Pedido escrito: Escreva a continuação do artigo sobre o I Congresso da Paz e a classe operária brasileira, começando logo após a última frase apresentada.

ARTIGO| I Congresso da Paz e a classe operária brasileira

No quarto artigo da série especial produzida pelo Cedem/Unesp, a historiadora Renata Cotrim destaca a realização do I Congresso da Paz, iniciativa da Confederação Operária Brasileira em 1915, fundamentada no caráter antimilitarista e internacionalista dos ativistas que compunham esta organização da classe operária brasileira.

 

I Congresso da Paz e a classe operária brasileira

Renata Cotrim – historiadora

As questões acerca do antimilitarismo estiveram presentes nos espaços de sociabilidade e divulgação de ideias dos trabalhadores brasileiros. Nos primeiros anos de século XX, a imprensa operária era o principal instrumento de formação e conscientização. Nesse sentido, os jornais operários publicaram inúmeros textos a respeito da Lei do Sorteio Militar – legislação que definia a obrigatoriedade do serviço militar por meio de sorteios – e incentivaram a resistência popular contra a norma. Não demorou para que diferentes setores sociais, entre eles a burguesia nacional, classificasse essa resistência como “falta de patriotismo”.

A Primeira Grande Guerra havia começado há quase um ano e milhões de pessoas já haviam morrido nas trincheiras. Ficava cada vez mais claro que se tratava de uma guerra imperialista, na qual as vítimas eram, sobretudo, a população civil e largos extratos do proletariado.

Dados fornecidos:

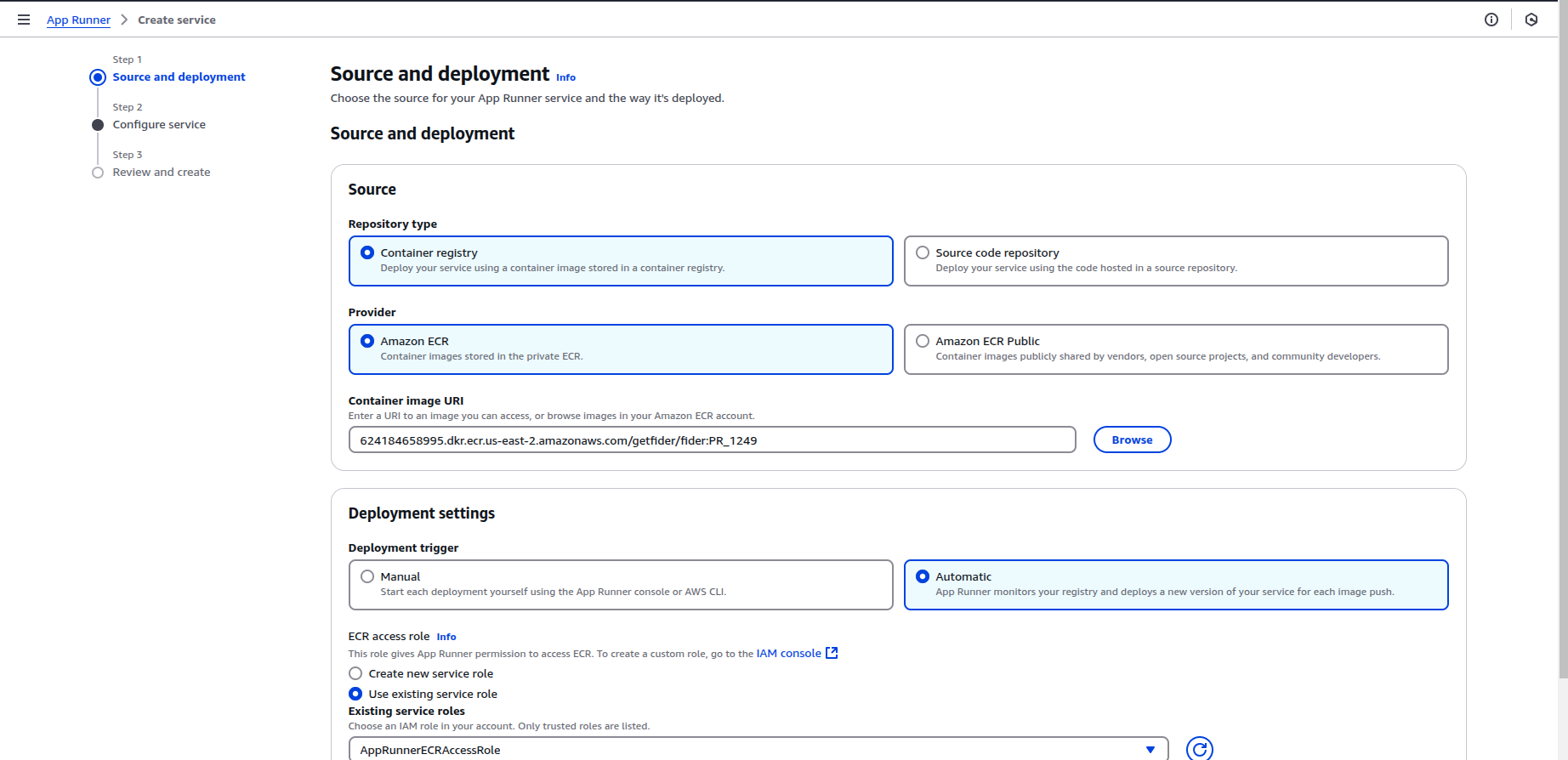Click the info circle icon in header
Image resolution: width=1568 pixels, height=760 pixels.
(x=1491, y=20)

A resposta:
Assim, a Confederação Operária Brasileira (COB), ancorada no caráter antimilitarista e internacionalista de seus membros, convocou o I Congresso da Paz, realizado nos dias 14, 15 e 16 de outubro de 1915, na cidade do Rio de Janeiro. No mesmo ano, no início de setembro, partidos socialistas e representantes da social democracia europeia reuniram-se numa pequena vila suíça. Este evento ficou conhecido como a Conferência de Zimmerwald e se constituiu na primeira tentativa de unir aqueles que se opunham à Guerra. Na ocasião, foi lançado um manifesto contra o conflito, assinado por Lênin (bolchevique), Axelrod (menchevique) e Bobrov (socialista revolucionário de esquerda).

O I Congresso da Paz, realizado no Brasil, foi uma iniciativa que merece destaque por ter sido convocada pelas bases operárias reunidas em torno da COB e não por estruturas partidárias, como foi o caso da Conferência de Zimmerwald. O evento propôs discutir “os meios mais eficazes para fazer terminar a guerra europeia”, ou seja, o proletariado brasileiro reconhecia que sua única luta legítima era contra o capital, pois, terminada a carnificina não haveria vencidos e nem vencedores (MARQUES, 2015) e a classe trabalhadora continuaria sendo “os mesmo escravos do salário”. (Circular do Congresso Internacional da Paz, 29/07/1915, p.2).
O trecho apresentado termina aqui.